- **Task input**:
+++

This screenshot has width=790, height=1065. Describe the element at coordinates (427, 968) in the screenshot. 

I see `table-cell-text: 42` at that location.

+++

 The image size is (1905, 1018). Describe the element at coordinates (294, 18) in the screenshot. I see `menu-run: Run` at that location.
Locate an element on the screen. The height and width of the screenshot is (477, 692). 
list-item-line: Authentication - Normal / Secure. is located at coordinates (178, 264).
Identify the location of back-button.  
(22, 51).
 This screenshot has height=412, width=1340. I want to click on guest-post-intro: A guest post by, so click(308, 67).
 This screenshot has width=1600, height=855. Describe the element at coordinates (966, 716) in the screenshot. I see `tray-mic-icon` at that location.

+++

Rewrite the rows from the line containing "Locate an element" down to the line containing "list-item-line: Authentication - Normal", changing "screenshot" to "image" and leaving everything else the same. Give only those lines.

- **Answer box**:
Locate an element on the screen. The height and width of the image is (477, 692). 
list-item-line: Authentication - Normal / Secure. is located at coordinates (178, 264).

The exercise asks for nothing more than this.